Herpes simplex virus (HSV) amplicon-mediated codelivery of secondary lymphoid tissue chemokine and CD40L results in augmented antitumor activity.

Development of effective antitumor immune responses depends on timely interactions of effector cells. A bimodal approach that involves coexpression of chemokines and costimulatory molecules within the tumor bed may elaborate a more optimal antitumor response. One candidate includes secondary lymphoid tissue chemokine (SLC), which promotes the colocalization of naïve, nonpolarized memory T cells and dendritic cells (DCs) within lymph nodes and Peyer's patches. CD40L-mediated DC activation could induce maturation, enhance antigen presentation, and facilitate priming of the recruited naïve T cells. To this end, the antitumor activity of SLC and CD40L expressed singly or in combination using the herpes simplex virus (HSV)-derived amplicon was examined in two murine models: A20, a B-cell lymphoma, and CT-26, an adenocarcinoma. Administration of amplicons encoding SLC (HSV-SLC) into s.c. tumors established previously resulted in heavy infiltration of CD4+ and CD8+ T cells, and DCs, and the generation of cytolytic T-cell activity.

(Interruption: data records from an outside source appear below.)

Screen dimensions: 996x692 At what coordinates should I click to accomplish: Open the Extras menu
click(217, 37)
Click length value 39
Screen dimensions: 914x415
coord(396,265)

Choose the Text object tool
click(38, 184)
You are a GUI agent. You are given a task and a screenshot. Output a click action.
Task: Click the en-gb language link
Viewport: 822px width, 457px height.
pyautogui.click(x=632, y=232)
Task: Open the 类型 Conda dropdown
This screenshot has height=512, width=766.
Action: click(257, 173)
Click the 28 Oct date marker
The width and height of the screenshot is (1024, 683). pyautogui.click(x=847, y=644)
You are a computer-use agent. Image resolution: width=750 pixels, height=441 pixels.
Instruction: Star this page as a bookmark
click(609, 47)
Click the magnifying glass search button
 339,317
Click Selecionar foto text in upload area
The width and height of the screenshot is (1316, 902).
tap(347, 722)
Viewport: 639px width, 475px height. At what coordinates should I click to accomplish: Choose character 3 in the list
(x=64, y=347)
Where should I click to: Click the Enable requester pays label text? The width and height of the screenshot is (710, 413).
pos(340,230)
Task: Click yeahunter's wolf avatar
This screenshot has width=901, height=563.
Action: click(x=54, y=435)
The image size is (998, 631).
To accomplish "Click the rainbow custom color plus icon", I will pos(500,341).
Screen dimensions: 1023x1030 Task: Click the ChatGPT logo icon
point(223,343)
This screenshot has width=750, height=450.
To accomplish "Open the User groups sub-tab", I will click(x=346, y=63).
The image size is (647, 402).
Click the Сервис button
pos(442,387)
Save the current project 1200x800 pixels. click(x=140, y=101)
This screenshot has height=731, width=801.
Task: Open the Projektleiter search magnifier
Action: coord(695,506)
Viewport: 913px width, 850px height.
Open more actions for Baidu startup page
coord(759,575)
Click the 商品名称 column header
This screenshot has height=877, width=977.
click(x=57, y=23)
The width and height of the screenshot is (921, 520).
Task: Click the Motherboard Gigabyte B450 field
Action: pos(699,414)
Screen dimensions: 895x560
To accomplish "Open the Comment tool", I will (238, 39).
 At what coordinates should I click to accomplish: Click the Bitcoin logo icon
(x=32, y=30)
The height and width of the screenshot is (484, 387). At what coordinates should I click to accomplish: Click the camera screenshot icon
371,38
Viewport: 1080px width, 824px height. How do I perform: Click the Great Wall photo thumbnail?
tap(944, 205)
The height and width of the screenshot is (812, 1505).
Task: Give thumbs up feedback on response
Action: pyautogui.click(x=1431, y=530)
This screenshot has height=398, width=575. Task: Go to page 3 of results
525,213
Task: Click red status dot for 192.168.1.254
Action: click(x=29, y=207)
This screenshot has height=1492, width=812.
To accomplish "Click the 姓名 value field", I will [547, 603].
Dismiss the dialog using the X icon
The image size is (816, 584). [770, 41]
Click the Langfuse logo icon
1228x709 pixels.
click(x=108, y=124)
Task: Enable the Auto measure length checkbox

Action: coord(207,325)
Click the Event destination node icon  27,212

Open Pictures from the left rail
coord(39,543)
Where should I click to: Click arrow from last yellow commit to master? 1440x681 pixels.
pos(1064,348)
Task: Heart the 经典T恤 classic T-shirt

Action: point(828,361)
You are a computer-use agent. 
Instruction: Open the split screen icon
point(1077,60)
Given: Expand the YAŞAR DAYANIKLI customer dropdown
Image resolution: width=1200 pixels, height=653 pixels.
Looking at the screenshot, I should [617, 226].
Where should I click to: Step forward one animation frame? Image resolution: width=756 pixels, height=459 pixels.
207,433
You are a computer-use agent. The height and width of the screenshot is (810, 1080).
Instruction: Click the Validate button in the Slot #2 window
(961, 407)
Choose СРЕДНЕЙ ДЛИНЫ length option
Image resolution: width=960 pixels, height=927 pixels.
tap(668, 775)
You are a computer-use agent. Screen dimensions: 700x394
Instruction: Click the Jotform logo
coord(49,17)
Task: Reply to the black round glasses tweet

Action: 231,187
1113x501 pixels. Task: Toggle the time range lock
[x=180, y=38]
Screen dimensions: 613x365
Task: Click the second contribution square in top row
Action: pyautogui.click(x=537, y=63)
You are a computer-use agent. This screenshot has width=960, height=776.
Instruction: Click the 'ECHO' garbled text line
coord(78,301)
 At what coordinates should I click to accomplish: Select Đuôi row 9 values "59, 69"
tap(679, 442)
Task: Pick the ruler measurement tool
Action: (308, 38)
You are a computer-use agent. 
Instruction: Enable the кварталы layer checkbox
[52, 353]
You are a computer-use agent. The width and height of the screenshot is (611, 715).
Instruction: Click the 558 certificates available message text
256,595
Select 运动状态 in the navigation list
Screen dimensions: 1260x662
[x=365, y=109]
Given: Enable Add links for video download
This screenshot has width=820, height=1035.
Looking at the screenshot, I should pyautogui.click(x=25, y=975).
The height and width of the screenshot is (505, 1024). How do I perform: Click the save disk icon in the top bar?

Combined transduction of either tumor with HSV-SLC and HSV-CD40L resulted in a more enhanced antitumor activity that was CD8+ T cell-dependent than observed with either vector alone. mRNA expression of the Th1 markers IFN-gamma, perforin, and interleukin 12 was detectable only in transduced regressing tumors. In addition to identifying a potent antitumor immune strategy, we show that amplicon-mediated SLC and CD40L delivery may mimic lymph node conditions necessary for priming naïve T cells within the tumor bed, and demonstrate the importance of DC activation status on antigen presentation and cytokine expression for priming of newly recruited T cells.